--- start SUPPLIED DATA ---

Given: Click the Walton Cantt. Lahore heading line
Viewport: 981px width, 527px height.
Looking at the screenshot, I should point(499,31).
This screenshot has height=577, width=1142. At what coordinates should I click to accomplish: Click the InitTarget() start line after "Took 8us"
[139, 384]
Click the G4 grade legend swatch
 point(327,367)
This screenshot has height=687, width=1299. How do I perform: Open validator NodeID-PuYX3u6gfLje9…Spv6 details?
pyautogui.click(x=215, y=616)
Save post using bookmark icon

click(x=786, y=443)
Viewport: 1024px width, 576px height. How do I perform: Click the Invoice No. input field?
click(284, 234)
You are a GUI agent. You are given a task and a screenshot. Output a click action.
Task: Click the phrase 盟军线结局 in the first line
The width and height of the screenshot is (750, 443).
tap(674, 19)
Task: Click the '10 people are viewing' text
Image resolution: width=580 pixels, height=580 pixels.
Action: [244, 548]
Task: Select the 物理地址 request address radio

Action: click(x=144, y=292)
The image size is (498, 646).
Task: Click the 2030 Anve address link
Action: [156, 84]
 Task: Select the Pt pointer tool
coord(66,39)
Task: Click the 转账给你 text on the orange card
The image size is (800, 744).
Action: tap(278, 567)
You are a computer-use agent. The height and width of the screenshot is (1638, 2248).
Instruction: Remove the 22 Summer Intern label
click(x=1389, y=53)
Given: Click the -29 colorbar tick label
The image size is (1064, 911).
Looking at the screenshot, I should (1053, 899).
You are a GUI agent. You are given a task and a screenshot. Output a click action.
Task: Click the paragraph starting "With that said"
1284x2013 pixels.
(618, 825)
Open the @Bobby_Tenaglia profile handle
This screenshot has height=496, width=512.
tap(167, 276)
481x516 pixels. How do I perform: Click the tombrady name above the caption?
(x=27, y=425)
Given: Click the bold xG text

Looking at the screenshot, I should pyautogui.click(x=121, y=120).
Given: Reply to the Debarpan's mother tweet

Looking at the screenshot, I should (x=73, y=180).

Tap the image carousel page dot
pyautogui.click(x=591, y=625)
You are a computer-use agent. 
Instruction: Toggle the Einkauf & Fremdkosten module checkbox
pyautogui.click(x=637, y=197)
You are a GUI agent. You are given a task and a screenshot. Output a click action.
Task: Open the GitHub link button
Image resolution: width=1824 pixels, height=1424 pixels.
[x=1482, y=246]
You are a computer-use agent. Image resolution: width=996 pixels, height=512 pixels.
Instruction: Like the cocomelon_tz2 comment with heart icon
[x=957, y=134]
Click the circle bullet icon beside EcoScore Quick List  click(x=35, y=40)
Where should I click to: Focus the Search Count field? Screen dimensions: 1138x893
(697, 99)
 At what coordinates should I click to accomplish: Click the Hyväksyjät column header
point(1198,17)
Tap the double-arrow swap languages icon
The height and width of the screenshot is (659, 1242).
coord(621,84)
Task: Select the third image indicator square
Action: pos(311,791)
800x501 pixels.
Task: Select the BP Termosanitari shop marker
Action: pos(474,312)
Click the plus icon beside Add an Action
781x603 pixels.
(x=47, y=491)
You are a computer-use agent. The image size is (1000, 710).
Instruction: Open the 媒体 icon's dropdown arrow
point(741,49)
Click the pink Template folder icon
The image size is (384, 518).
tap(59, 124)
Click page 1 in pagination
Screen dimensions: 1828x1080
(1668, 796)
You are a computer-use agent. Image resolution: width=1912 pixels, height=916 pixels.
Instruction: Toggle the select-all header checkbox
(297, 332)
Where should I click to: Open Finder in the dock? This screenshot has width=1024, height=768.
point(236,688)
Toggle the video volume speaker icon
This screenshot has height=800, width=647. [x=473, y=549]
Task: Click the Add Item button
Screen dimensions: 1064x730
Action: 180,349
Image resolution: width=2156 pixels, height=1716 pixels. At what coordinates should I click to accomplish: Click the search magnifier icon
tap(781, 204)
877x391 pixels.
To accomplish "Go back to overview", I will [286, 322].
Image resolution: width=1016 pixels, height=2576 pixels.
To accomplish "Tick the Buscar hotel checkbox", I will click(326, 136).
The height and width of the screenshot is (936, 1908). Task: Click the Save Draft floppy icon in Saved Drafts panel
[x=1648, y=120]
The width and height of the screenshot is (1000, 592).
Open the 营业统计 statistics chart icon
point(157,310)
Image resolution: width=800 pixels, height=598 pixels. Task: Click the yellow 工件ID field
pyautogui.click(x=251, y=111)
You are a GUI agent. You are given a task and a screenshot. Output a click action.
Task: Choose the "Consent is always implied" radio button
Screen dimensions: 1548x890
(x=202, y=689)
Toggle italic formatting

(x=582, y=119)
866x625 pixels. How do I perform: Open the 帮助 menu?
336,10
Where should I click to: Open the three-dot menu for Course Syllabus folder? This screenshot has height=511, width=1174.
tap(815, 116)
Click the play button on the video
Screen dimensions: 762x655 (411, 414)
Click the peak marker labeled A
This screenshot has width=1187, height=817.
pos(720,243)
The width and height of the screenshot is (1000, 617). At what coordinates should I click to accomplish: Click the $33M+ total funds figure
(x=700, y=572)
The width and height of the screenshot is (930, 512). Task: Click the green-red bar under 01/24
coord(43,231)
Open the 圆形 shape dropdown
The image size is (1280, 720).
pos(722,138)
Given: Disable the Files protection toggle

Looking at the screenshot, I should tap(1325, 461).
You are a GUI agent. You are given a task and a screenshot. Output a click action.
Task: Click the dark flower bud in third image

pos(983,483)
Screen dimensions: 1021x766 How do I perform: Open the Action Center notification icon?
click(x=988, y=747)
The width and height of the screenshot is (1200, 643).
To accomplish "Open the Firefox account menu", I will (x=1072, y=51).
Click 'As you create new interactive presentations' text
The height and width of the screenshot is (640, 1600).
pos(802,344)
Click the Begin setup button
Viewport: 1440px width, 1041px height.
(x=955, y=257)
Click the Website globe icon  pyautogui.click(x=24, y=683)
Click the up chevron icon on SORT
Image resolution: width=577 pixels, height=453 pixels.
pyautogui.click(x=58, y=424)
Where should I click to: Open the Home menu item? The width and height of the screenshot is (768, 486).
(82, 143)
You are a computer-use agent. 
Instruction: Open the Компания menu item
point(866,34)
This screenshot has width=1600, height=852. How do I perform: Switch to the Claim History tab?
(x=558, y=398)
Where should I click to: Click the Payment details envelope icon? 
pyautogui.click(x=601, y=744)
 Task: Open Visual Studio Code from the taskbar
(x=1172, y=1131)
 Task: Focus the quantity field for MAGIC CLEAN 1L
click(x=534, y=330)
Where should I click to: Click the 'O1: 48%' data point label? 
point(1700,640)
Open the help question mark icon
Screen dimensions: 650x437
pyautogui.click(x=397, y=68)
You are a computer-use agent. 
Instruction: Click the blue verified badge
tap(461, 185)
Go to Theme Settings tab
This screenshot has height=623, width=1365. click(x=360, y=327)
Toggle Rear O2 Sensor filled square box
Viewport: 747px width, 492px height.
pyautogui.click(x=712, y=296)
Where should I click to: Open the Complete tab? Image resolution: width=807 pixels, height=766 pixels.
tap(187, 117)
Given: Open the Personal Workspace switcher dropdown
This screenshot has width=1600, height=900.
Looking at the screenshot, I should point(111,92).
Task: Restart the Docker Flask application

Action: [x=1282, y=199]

--- end SUPPLIED DATA ---

(TASK TO COMPLETE) Report the number of lines in the records above that contain the string "computer". Output only the number.

(OUTPUT FOR THIS EXERCISE) 7